A high proportion of businesses overestimate their employees’ perception of their benefits. Although 61% of employers believe their staff value their benefits packages, only 40% of employees genuinely appreciate them. It is concerning how many businesses are blind to the reality. Employees are unengaged by their packages and the proactive ones will move on to attain rewards more suited to their wants and future goals.

Interestingly, a separate survey found that 92% of employees regard benefits as important to their job satisfaction.

The concept of benefits remains a major draw for employees – the issue is the services themselves are not meeting people’s needs.

How do you know if your employee benefits are hitting the mark?

A clear divide between employer and employee perceptions marks the need for an open conversation. Employers need to find out what drives individuals to reward them in a way they will appreciate. But what is the best way to go about this?

Some HR teams run company-wide employee engagement surveys as a relatively quick and easy way to find out more about their staff’s values and current attitude towards work. However, for large businesses, the surveys will generate a huge amount of data to sift through.

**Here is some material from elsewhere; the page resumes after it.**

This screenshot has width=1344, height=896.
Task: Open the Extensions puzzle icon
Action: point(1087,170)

Another option is to use a tool to analyse data. Using technology to gather the results provides a more in-depth analysis, making it possible to see which services are resonating with individuals. By delivering benefits through an online platform, employers can continually analyse true engagement.

The power of personalisation

Customisable Employee Benefits solutions are more likely to engage individuals. Personalisation is becoming an integral part of our lives: consumers expect companies to market products and services that are relevant to their actual needs and wants, it is understandable why people want the same personalised approach from their employee benefits. In fact, a Global Benefits Attitudes Study revealed that 72% of employees with flexible benefit packages said the scheme met their needs.

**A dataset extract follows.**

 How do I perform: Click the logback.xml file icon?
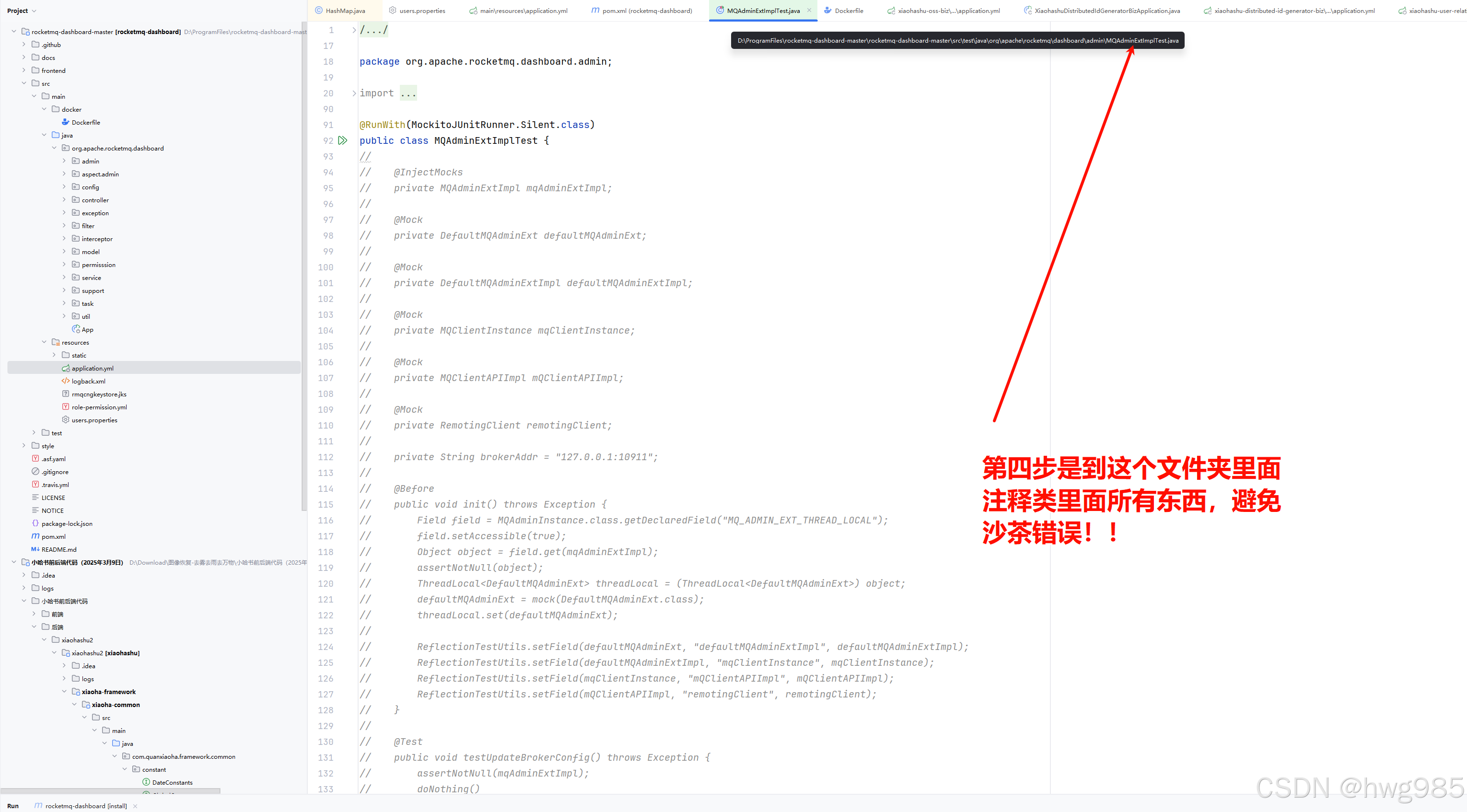tap(66, 381)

Employees have their own needs, values and aspirations. As they work towards the next stage in their lives, they should be able to plan confidently for the future, and flexibility is key.

Individuals value and expect freedom of choice. Companies that integrate flexibility into their packages are more likely to engage employees and retain them. Having just one scheme to manage, with choice built in, also keeps management time and costs to a minimum.

Driving engagement through internal marketing

Poorly communicated Employee Benefits solutions are also in danger of not hitting the mark. Businesses should think tactically – strategic benefits are shown to increase employee retention by 17%. Employees should feel motivated by their packages, but it is impossible if they do not understand their value.

Businesses should aim to communicate the purpose of the benefits, using examples to show how individuals can make the most of each service. Some tools give employees an individualised view of how their benefits stand and what they need to do to reach different goals. Others also build in recommendations and alerts, which act as subtle reminders of the products’ usefulness and impact.

Innovative companies go one step further to align their benefits to both the company and the employees’ values. As an example, imagine a business discovers that its employees really value health insurance. Using this insight, it can communicate how it too values the importance of health, which is why it is providing the benefit. This simple message is a powerful way to show how a business is aligned to its people.

Simple adjustments

As employers compete to win talent with attractive pay packages and interesting job roles, they may overlook the potential of tailored Employee Benefits solutions. Simply allowing for personalisation is an effective way to retain driven employees who want to shape their own futures.

Building choice into an offering is most cost-effectively managed when employees can use a tool to manage their own benefits. It means the business can provide just one package, but employees have access to a range of products and services to customise to their own needs.